With $1.52 million on Thursday and a new 30-day total of $499.5 million, “The Super Mario Bros. Movie” will pass $500 million domestically sometime Friday, its 31st day in theatrical release. That means the Universal-released blockbuster could be on PVOD ($20 for a 48-hour rental) as soon as Tuesday – but the $100 million Illumination toon has now earned around $1.046 billion worldwide.

It’ll pass “Beauty and the Beast” ($504 million in 2017) and “Star Wars: The Rise of Skywalker” ($515 million in 2019) this weekend to become the 17th-biggest unadjusted domestic grosser ever. Its current global total puts it just below “Pirates of the Caribbean: On Stranger Tides” ($1.046 billion in 2011).

It ranks second among animated films in North America, behind only “Incredibles 2” ($608 million in 2018), and once it passes the remake of “The Lion King” ($543 million) the whole “Is ‘The Lion King’ animated or live-action?” discourse won’t matter.

Among global animated films, it’s behind only Pixar’s last two “Toy Story” movies ($1.067 billion in 2010 and $1.074 billion in 2019), Illumination and Universal’s “Minions” ($1.159 billion in 2015), Pixar’s “Incredibles 2” ($1.243 billion) and Walt Disney Animation’s two “Frozen” flicks ($1.276 billion in 2013 and $1.45 billion in 2019). For the record, the “Lion King” remake earned $1.67 billion in 2019. Jon Favreau’s live-action remake also stands as the biggest-grossing PG-rated movie globally, so Illumination’s video game-based movie won’t be able to notch that milestone.

However, domestically, “The Super Mario Bros. Movie” will be the biggest G or PG-rated movie if it passes Pixar’s “Incredibles” sequel. As for how much higher the Chris Pratt/Anya Taylor Joy/Jack Black film can jump, even in pre-COVID times Illumination titles were able to thrive alongside whatever big live-action blockbuster was in the marketplace. That goes back at least to when “Despicable Me” opened a week before “Inception” in July of 2010 right up to “Sing 2” notching $407 million globally opening over Christmas weekend 2021 just days after “Spider-Man: No Way Home.”
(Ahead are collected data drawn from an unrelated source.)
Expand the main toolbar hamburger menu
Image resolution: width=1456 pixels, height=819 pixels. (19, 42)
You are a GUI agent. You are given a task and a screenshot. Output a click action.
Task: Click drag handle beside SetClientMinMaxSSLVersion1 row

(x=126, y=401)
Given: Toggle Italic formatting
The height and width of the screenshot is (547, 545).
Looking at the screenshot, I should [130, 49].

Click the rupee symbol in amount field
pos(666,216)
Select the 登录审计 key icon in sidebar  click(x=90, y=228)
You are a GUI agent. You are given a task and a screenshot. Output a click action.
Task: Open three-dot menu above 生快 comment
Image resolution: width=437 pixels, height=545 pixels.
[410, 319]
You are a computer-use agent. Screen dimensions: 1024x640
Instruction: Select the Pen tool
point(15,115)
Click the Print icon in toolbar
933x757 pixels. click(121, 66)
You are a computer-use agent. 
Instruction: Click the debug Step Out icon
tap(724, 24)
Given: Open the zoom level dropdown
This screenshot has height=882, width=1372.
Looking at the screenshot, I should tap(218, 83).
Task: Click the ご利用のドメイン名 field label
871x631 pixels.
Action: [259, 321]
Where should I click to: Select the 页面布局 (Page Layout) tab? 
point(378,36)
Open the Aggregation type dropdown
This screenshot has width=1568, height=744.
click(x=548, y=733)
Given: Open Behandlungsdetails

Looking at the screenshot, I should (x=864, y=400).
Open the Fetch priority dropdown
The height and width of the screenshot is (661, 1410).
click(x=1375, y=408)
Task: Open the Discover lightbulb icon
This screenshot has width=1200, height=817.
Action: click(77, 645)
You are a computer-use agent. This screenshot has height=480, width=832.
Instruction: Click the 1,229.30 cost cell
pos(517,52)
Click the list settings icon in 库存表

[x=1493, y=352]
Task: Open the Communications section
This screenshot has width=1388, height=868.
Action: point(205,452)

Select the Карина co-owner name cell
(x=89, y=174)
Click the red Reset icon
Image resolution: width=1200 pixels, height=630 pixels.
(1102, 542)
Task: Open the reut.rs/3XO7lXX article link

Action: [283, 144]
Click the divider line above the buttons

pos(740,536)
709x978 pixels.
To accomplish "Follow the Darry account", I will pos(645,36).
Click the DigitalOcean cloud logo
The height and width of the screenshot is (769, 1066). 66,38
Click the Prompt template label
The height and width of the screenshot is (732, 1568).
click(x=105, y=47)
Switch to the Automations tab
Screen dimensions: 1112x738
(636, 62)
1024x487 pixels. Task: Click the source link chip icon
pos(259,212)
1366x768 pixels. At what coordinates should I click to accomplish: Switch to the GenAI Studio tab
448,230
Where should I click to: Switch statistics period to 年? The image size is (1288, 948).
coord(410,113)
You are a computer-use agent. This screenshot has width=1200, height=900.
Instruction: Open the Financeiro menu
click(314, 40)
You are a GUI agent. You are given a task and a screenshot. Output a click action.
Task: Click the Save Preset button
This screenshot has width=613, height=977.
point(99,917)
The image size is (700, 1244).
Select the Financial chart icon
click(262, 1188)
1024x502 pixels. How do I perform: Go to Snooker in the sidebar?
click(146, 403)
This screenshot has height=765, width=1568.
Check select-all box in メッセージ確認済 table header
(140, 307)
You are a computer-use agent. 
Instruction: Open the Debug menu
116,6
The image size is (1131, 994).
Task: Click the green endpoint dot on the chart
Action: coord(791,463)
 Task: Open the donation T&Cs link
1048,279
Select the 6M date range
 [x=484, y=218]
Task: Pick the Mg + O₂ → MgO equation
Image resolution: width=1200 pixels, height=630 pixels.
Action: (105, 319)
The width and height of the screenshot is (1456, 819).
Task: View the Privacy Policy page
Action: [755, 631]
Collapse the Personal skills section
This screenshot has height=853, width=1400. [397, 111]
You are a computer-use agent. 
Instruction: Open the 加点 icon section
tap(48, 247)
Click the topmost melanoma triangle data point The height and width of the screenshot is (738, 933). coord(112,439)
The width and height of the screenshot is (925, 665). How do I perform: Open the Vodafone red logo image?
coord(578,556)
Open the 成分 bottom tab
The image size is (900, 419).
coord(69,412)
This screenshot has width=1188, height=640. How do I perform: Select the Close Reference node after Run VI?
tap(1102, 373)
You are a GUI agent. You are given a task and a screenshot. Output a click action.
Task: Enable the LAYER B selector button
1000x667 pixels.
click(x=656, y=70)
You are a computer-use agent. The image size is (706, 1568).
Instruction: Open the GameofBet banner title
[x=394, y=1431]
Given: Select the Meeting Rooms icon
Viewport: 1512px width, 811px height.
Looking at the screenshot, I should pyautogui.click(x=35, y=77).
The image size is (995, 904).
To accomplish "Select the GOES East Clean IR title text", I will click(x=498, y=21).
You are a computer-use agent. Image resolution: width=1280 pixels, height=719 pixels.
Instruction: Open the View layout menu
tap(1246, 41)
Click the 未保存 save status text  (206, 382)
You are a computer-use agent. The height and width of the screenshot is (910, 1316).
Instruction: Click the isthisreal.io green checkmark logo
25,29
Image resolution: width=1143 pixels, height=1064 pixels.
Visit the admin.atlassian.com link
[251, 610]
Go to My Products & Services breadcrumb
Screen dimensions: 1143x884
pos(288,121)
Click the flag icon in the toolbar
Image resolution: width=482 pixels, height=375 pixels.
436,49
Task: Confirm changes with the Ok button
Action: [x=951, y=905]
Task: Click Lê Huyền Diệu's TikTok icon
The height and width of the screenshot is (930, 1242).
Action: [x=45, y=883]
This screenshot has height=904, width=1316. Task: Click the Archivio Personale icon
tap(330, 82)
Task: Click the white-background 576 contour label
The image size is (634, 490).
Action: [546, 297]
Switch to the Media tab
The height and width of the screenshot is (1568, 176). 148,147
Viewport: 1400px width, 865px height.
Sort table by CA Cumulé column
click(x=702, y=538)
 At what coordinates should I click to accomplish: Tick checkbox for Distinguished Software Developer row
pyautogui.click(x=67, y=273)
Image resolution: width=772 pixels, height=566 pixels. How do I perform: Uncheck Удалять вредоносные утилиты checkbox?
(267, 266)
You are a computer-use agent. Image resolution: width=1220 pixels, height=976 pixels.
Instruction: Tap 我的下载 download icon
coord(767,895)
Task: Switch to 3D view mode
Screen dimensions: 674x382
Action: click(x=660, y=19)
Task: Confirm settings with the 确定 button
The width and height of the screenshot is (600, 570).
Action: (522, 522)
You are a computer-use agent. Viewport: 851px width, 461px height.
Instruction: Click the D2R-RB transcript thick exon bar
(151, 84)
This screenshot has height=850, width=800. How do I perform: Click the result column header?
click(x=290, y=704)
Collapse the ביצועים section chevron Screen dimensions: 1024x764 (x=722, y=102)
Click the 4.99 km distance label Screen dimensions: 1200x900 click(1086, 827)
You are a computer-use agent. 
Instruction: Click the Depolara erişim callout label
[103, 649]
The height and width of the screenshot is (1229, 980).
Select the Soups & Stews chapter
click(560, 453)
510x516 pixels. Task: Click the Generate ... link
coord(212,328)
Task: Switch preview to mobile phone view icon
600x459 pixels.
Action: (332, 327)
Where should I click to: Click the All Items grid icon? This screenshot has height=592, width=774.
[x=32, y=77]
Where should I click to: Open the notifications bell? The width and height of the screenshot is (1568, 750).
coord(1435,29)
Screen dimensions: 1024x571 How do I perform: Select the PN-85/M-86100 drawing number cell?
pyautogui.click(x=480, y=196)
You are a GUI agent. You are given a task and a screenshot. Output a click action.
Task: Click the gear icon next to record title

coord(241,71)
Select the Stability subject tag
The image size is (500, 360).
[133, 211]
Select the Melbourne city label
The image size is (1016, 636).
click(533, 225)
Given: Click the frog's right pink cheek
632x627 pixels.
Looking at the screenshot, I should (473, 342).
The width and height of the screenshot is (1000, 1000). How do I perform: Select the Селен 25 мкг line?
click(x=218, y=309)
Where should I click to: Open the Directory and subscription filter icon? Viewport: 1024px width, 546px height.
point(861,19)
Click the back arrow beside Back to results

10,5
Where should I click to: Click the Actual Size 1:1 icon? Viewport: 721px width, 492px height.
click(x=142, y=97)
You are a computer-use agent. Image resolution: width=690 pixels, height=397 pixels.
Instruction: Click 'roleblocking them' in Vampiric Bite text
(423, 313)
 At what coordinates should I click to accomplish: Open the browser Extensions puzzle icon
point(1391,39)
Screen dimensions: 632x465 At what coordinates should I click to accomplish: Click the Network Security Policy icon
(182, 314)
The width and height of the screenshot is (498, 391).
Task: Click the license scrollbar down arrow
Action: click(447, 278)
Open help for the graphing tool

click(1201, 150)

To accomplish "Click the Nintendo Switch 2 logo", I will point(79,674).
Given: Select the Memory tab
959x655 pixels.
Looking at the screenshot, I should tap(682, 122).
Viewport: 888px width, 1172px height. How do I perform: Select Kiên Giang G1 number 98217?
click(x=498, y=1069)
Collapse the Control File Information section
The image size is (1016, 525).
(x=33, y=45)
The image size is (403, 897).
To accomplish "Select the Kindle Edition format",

Considering that “Guardians of the Galaxy Vol. 3” is very good but also long, melancholy and not entirely family-friendly, there’s reason to believe that “Super Mario Bros.” will still be the family movie of choice at least until Walt Disney’s live-action remake of “The Little Mermaid” over Memorial Day weekend. Of course, considering Chris Pratt is the star of both films, it’s a tails-you-lose/heads-I-win situation for the “Parks and Recreation” actor.